Exercise aim >>
Write out the rows word for word, from the line containing "Given: Go to Query Editor settings" through the line containing "will [x=634, y=670].", including both of those lines.
_ _ _
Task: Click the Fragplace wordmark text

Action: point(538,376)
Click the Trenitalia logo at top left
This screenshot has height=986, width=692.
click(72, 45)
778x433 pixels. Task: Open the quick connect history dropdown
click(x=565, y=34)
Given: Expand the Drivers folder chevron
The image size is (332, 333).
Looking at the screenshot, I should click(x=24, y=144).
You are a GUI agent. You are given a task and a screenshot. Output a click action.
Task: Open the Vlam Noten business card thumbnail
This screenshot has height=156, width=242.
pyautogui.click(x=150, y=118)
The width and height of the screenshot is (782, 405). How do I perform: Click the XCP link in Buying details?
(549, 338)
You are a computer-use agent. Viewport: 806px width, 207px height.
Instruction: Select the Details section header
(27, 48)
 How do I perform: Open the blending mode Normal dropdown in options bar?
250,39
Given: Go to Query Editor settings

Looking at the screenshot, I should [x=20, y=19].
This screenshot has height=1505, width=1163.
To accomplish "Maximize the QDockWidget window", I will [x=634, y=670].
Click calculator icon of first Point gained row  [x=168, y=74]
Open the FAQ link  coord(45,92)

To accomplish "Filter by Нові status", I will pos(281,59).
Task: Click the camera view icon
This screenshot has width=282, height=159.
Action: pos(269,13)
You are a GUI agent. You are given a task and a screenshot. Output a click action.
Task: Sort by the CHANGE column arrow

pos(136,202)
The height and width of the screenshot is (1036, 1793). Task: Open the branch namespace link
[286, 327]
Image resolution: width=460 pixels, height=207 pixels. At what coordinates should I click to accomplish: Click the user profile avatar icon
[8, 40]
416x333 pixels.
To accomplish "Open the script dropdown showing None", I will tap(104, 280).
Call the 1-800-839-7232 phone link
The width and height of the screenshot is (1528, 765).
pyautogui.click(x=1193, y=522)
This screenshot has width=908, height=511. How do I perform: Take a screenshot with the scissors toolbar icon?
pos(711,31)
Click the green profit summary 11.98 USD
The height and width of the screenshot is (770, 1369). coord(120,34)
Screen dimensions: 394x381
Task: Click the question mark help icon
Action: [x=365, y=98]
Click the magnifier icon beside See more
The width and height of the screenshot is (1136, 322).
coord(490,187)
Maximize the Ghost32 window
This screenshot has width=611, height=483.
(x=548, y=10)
_ _ _
Final result >>
Given: Go to Query Editor settings

Looking at the screenshot, I should [x=20, y=19].
This screenshot has height=1505, width=1163.
To accomplish "Maximize the QDockWidget window", I will [x=634, y=670].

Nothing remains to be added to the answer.